Dans un entretien accordé à EURACTIV.com, le chercheur au Ceps (Centre for European Policy Studies) Piotr Maciej Kaczynski estime que la Pologne et la Russie ne se réconcilieront pas réellement tant que la Russie n’ouvrira pas un débat sur le stalinisme.
Dans un entretien accordé à EURACTIV.com, le chercheur au Ceps (Centre for European Policy Studies) Piotr Maciej Kaczynski estime que la Pologne et la Russie ne se réconcilieront pas réellement tant que la Russie n’ouvrira pas un débat sur le stalinisme.
Quelques jours après l’accident d’avion qui a coûté la vie à une partie de l’élite politique, économique et militaire polonaise, dont le président de la République Lech Kaczynski, l’émotion en Russie est vive. Il est cependant difficile de savoir ce que cette émotion donnera sur le plan politique, estime le chercheur Piotr Maciej Kaczynski, du CEPS, dans un entretien accordé à EURACTIV.com.

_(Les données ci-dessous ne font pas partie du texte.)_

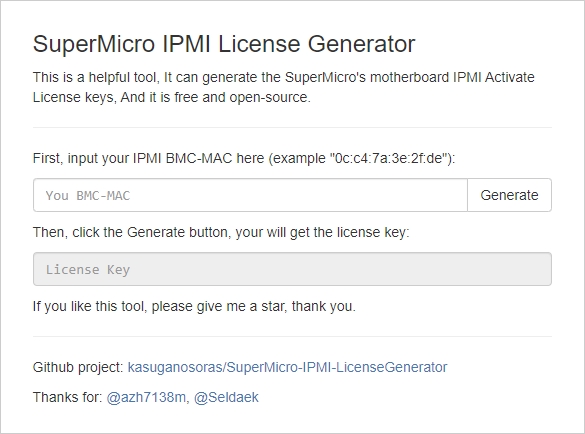Visit the @azh7138m profile link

«Ces sentiments sont en train d’être remplacés, en ces jours d’émotion, par une certaine ouverture, et même, peut-être par le début d’une amitié. Maintenant, comment cela va-t-il se traduire en politique? C’est une question qui reste difficile.» Le chercheur estime notamment que les Russes ont «besoin» que se tienne un débat sur le stalinisme.
«Ce débat n’a pas eu lieu, note-t-il. Mais il doit avoir lieu, avant qu’une réelle réconciliation soit possible.» Il rappelle que la Russie n’a jamais présenté ses excuses à la Pologne pour le massacre de Katyn, qui coûta la vie à 20 000 officiers polonais en 1940. «Verrons-nous cela arriver à l’occasion des funérailles [du président polonais]? Ou le 9 mai? Ou à une autre occasion? », s’interroge-t-il. C’est en effet le 9 mai qu’est commémorée la capitulation des nazis et la victoire de la seconde guerre mondiale en Russie.
Pour le chercheur, l’amélioration des relations russo-polonaises changerait «le climat» des liens entre l’Union européenne et la Russie. «Mais cela ne changerait rien aux importantes différences de vues» entre les deux entités, juge-t-il. «Des problèmes ont déjà été réglés», rappelle-t-il par ailleurs, en soulignant par exemple que la Russie a à nouveau autorisé, en 2009, les bateaux polonais à transiter par la lagune de la Vistule, partagée par la Pologne et la Russie. «Ces « petites » choses que nous ne savons pas, ou dont nous entendons parler de temps en temps, doivent être résolues une par une.»